For some people unorthodox works well. Check out any videos you can find of Joe Swail's grip and stroke, Alex Higgins' in action, Mark Selby's head movement on the shot, Ray Reardon's grip, or even Ronnie O'Sullivan who grips with the middle and ring fingers.
In that list you have multiple world champions and players who have had success at the top of the game. To say that there is only one way to grip a cue is naive.
I've tried just about every grip out there, from a light-as-a-feather cradle between thumb and forefinger, to the McCready side arm, up to the CJ Wiley "hammer" grip to stab at the ball. All of them have merit to me at times, but I always go back to the same type grip that RO uses for the majority of my shots.
This is nearly identical to the way I hold a fly rod (although the action is obviously totally different), with the pivot point located at the contact points between the side of the thumb and the inside of the middle finger. The forefinger only contacts the cue at the end of the backstroke, and then it contacts the ring finger (and maybe the pinky finger a bit) at the end of the forward stroke. The whole time it is rocking over the middle finger as it's main contact point.

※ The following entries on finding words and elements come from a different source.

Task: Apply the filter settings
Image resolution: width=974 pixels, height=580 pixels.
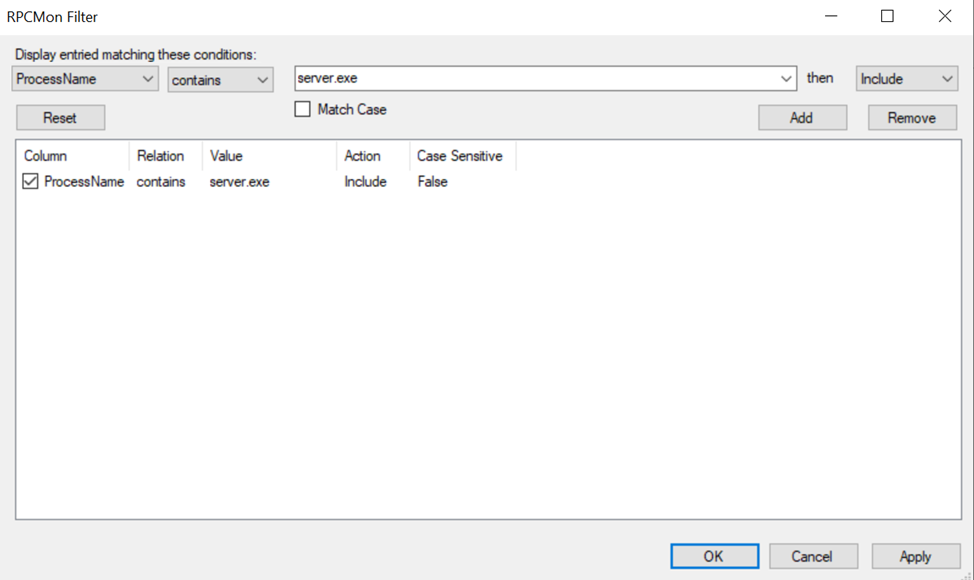Action: [915, 557]
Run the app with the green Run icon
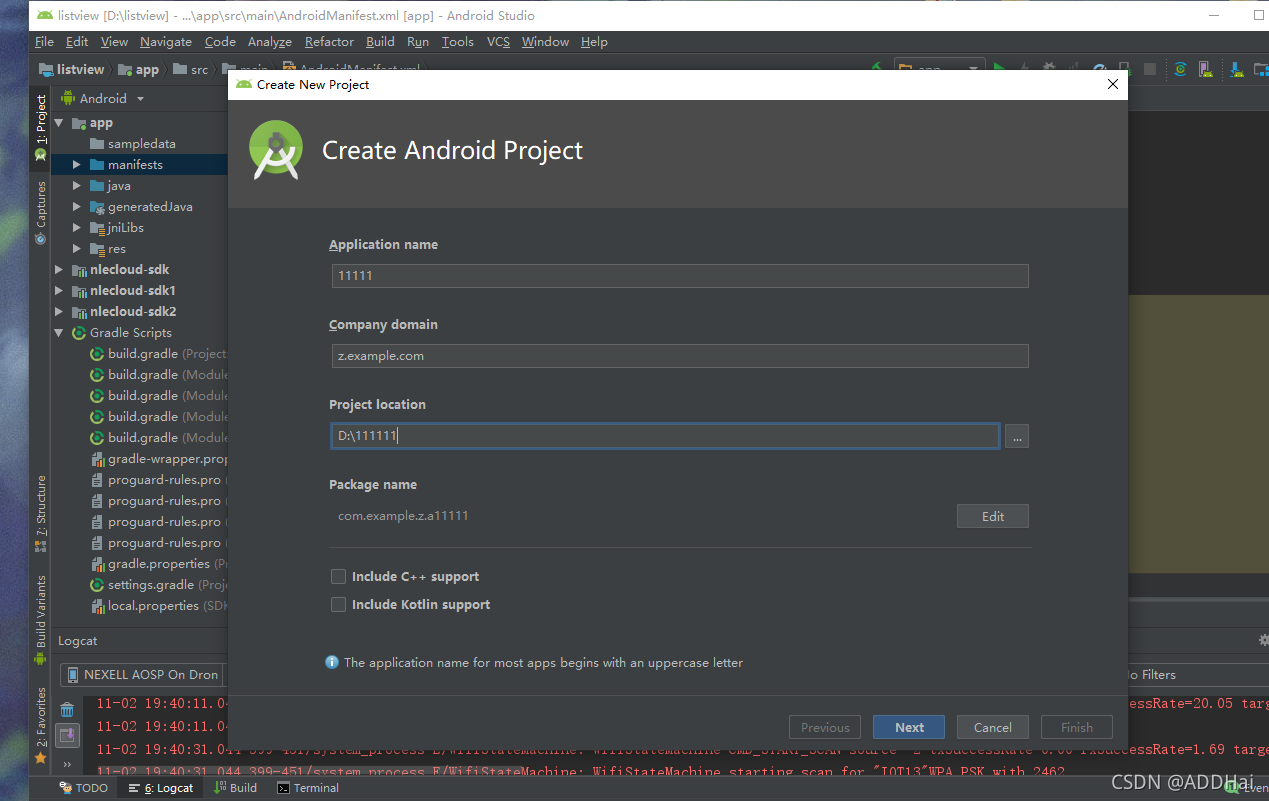 coord(999,68)
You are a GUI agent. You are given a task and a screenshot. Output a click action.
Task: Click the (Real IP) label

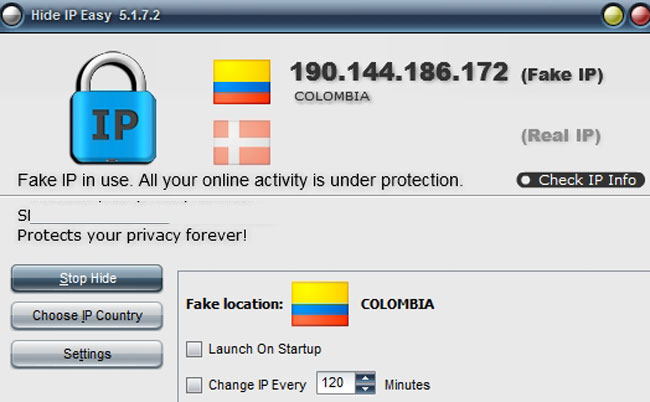[x=561, y=136]
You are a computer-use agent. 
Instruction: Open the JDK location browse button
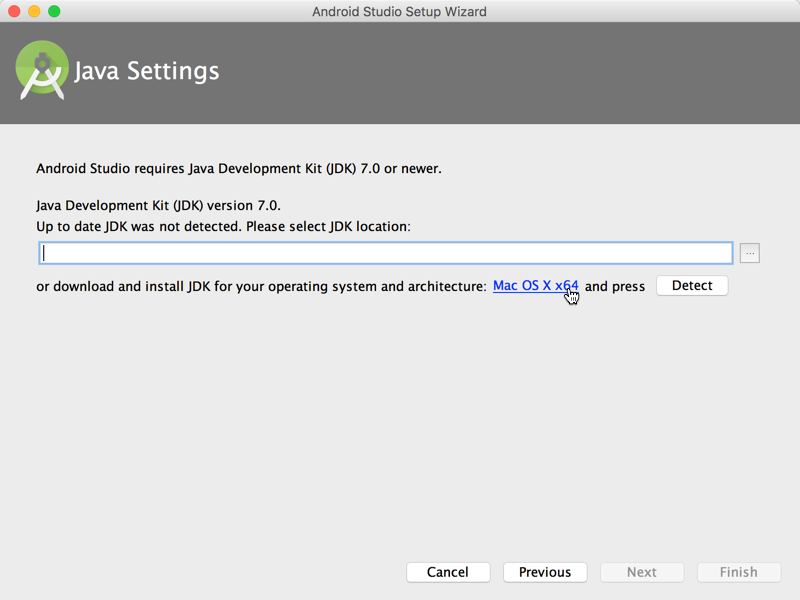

The net result is that it feels like I am pulling the cue through most of the forward stroke, and then, as the wrist breaks over, I am pushing it (guiding it?) straight through the end of the stoke and into the follow through. It is a very straight stroke for me, with plenty of either reserve power or delicacy as required.
And light. Very, very light, so light that the cue slips forward just a hair during power strokes. In addition to the obvious advantage a relaxed grip provides to achieve a straight stroke, I feel that relaxation in most sports helps to promote better timing, and timing is where real power comes from, not from brute muscular force.